Dr. Robert H. Webb
The New York Times article From a Poet’s Failing Sight, a Novel ‘Seeing Machine’ Emerges said
Elizabeth Goldring’s eyesight has come and gone over the years. Mostly, it has gone. Now 61, she has had juvenile diabetes since college, and the disease has pecked away at her vision, causing hemorrhages in her retinas, the fragile layer of light-sensitive cells at the back of the eye.
About 10 years ago, when she was nearly blind in both eyes, her doctor recommended a test to find out whether she had any healthy retina left at all. The test involved a large $100,000 machine called a scanning laser ophthalmoscope, which would let the doctor examine her retinas and project images directly onto them. If there were any live spots, the device might let her see.
It worked. She saw a stick-figure turtle. Ms. Goldring, a poet who has had three books published, asked to see a word.

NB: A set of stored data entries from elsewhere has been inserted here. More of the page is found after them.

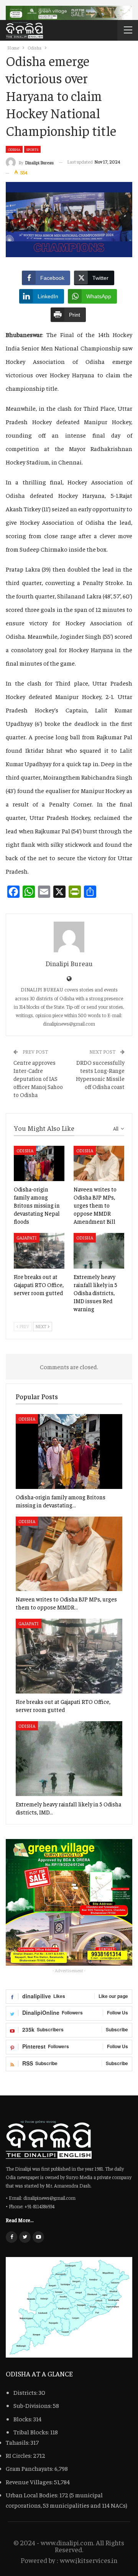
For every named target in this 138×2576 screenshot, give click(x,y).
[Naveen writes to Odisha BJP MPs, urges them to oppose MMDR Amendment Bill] (99, 1163)
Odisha (14, 149)
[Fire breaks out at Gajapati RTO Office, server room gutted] (39, 1250)
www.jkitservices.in (88, 2560)
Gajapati (26, 1237)
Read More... (20, 2219)
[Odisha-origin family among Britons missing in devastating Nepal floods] (39, 1163)
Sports (32, 149)
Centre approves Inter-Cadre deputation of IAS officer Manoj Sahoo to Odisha (38, 1078)
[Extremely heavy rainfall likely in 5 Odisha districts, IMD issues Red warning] (99, 1250)
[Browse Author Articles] (69, 937)
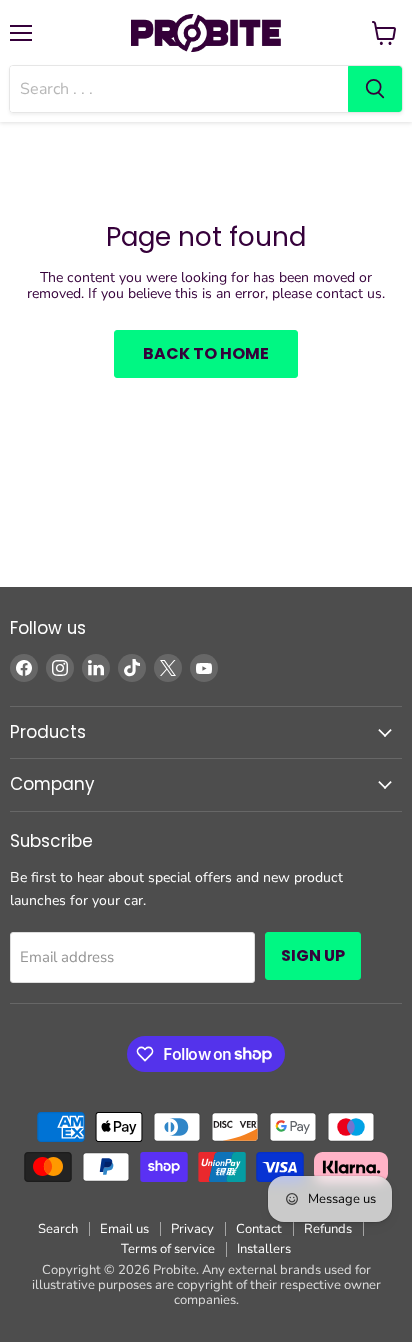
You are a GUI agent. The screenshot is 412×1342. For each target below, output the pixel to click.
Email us (124, 1229)
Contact (259, 1229)
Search (58, 1229)
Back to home (206, 353)
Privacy (192, 1229)
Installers (264, 1249)
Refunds (328, 1229)
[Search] (375, 89)
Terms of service (168, 1249)
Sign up (313, 955)
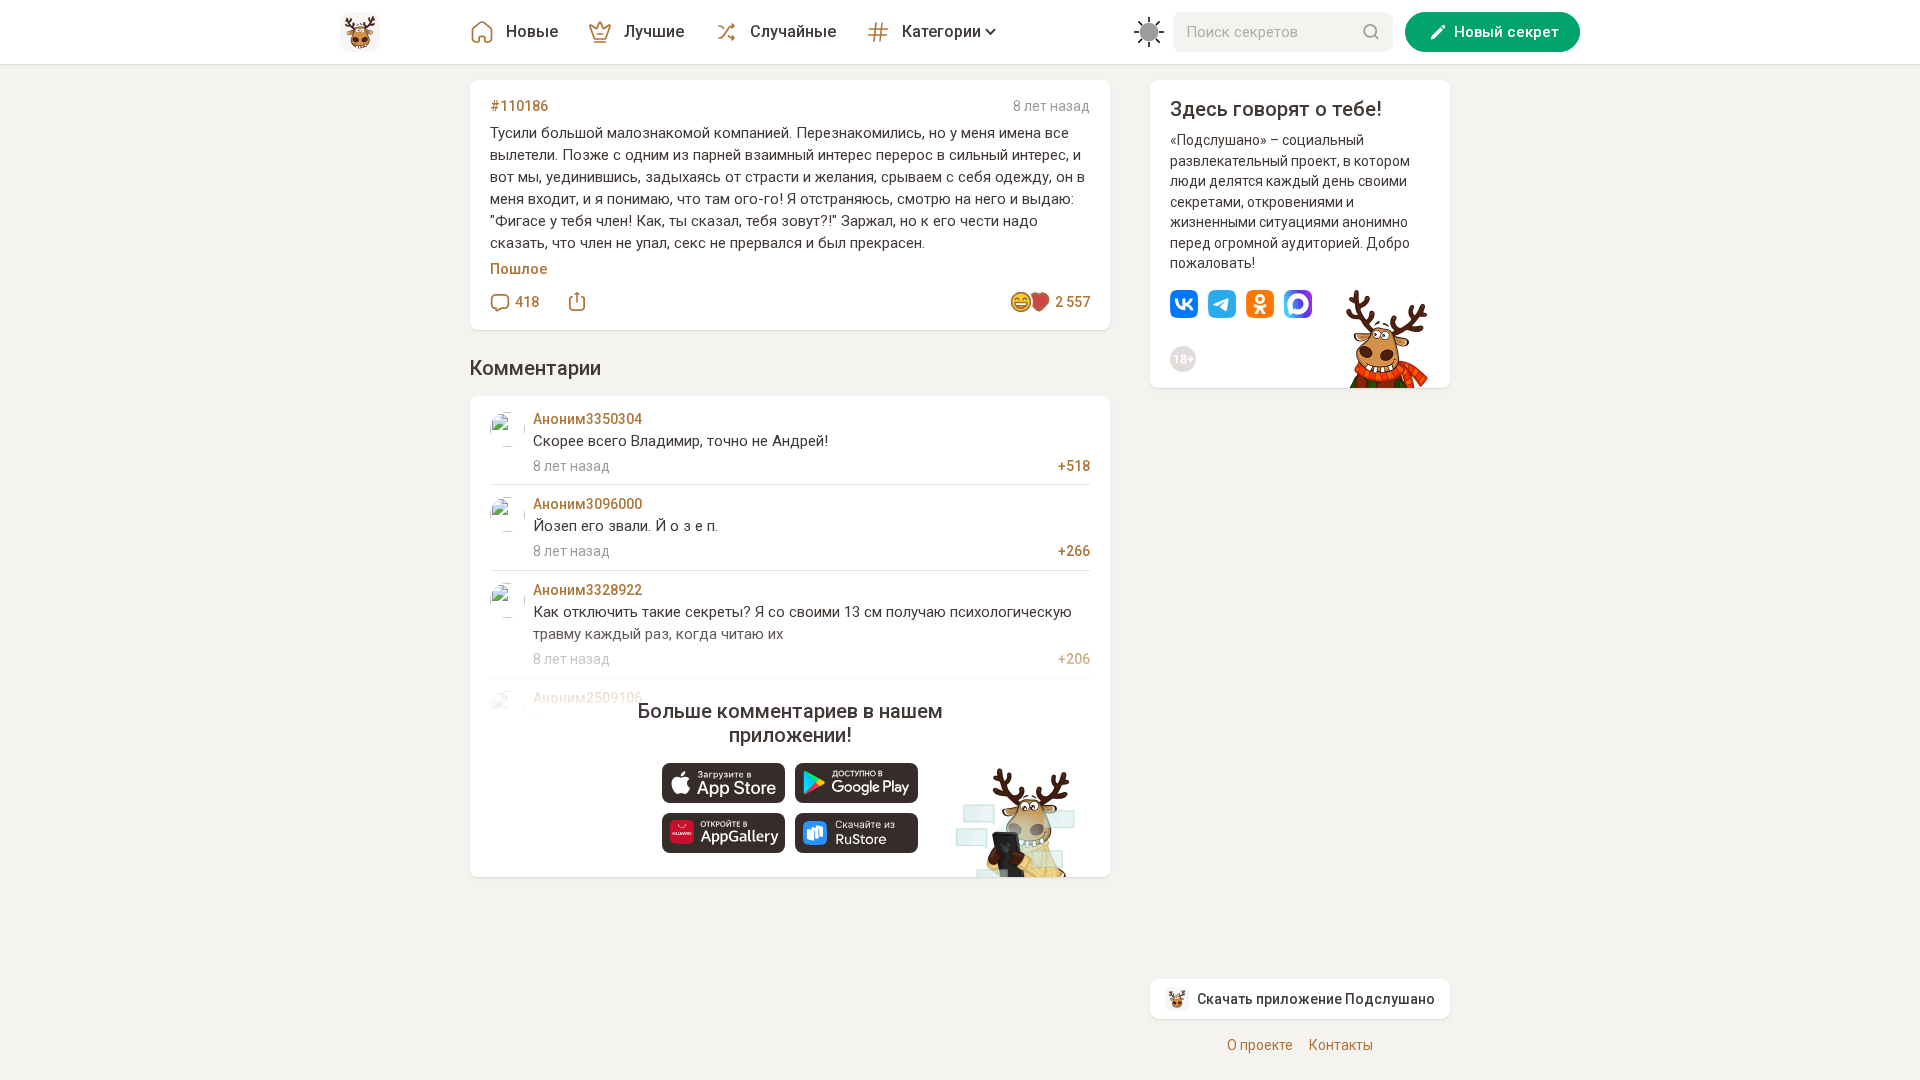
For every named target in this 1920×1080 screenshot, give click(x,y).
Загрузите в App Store (723, 783)
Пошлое (519, 269)
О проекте (1260, 1045)
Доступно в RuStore (856, 833)
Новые (532, 31)
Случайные (793, 31)
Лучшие (654, 31)
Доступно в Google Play (856, 783)
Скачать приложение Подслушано (1316, 999)
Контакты (1341, 1045)
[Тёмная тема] (1149, 32)
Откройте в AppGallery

She was able to read “sun”. It was the first word she had seen in many months.
“For a poet, that’s an incredible feeling”, she said. “I said almost immediately, ‘I need to get in touch with the man who invented this machine.’”

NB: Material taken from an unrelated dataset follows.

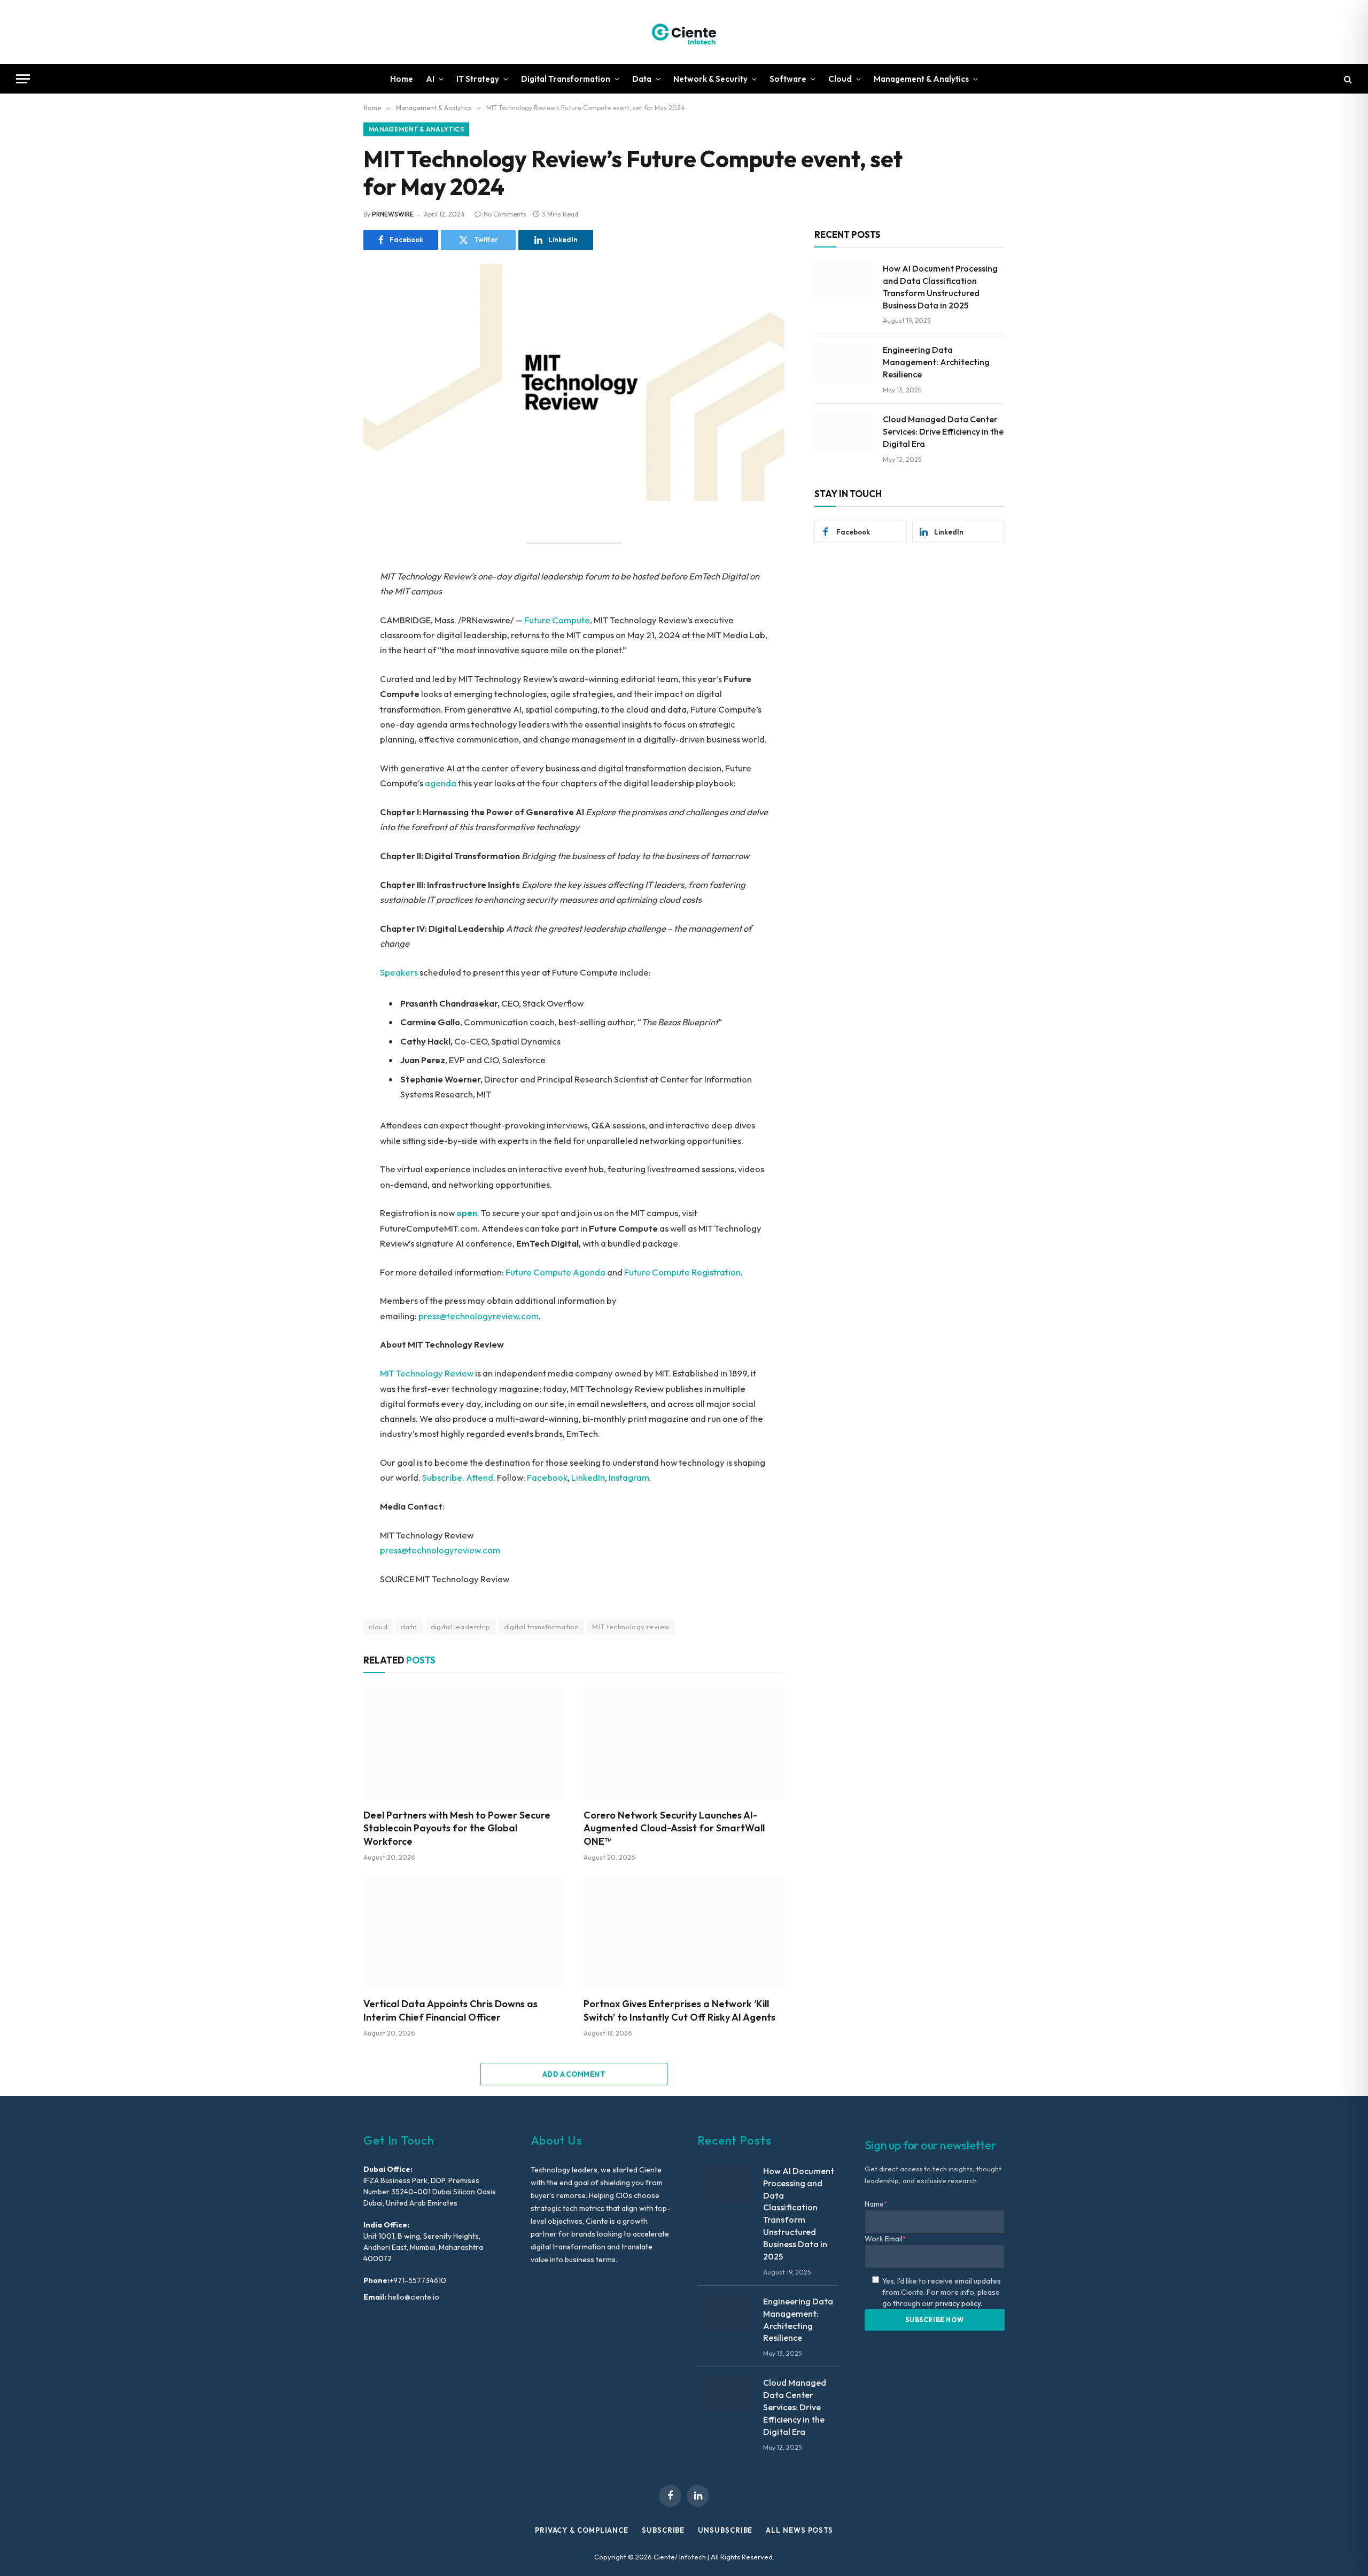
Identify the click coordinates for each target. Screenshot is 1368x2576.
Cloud (840, 79)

Dr. Robert H. Webb, ScD (Honoris Causa) is the inventor of this
machine and is
Senior Scientist,
Schepens Eye Research Institute and
Wellman Center for Photomedicine at
Massachusetts General Hospital
and is Associate Professor, Departments of Ophthalmology and Dermatology,
Harvard Medical School.
Rob is an inventor — primarily of diagnostic medical
instrumentation. His
current
specialization is in new forms of
confocal microscopy, but he also
maintains a continuing involvement
with earlier work in
ophthalmic optics and
flow cytometry.
He designed the flow system and optics of one of the early flow
cytometers, and these are in
use throughout much of the field now.
His first
confocal microscope was the
scanning laser
ophthalmoscope,
which
he invented and
developed in the early 1980s. There are over 300 papers yearly based on
use of this instrument.
His current research includes use of high brightness light emitting
diodes
for visual
psychophysics displays and new microscopy. He is also collaborating
on
a
scanning laser
ophthalmoscope for mice that will use adaptive optics to make retinal
cells visible non-invasively.
He is inventor or coinventor of 30 patents including
Confocal microscopy with multi-spectral encoding and system and
apparatus for spectroscopically encoded confocal microscopy,
Optical confocal device having a common light directing means
Apparatus for near simultaneous
observation of directly scattered image field and multiply scattered
image field,
Method and apparatus for measurement and
correction of optical aberration,
Imaging apparatus and
methods for near simultaneous observation of directly scattered light and
multiply scattered light,
Fiber-coupled multiplexed confocal
microscope, and
Confocal microscopy with multi-spectral encoding and
system and apparatus
for spectroscopically encoded confocal microscopy.
Rob authored
Elementary Wave Optics in 1969
which was reprinted last year by Dover, and coauthored
Optical characterization of ultrabright LEDs in Applied Optics,
Wide-field retinal hemodynamic imaging with the tracking scanning
laser
ophthalmoscope in
Optics Express,
Using InterWave aberrometry to measure and improve the quality of
vision
in LASIK surgery in
Ophthalmology, and
Analysis of spherical aberration of a water immersion objective:
application to specimens with refractive indices 1.33–1.40 in Journal of Microscopy.
Read
his full list of publications!
Rob earned a B.A. in Physics from
Harvard University in 1955 and a
Ph.D. in Physics from
Rutgers University in 1959. He did postdoctoral
training in Molecular Physics at
Stanford University from 1959 to
1962.
He received a Doctor of Science (ScD), honoris causa, from
SUNY College of Optometry in 2003
and the
1999 Edwin H. Land Medal from the
Optical Society of America and
the
Society for Imaging Science and Technology.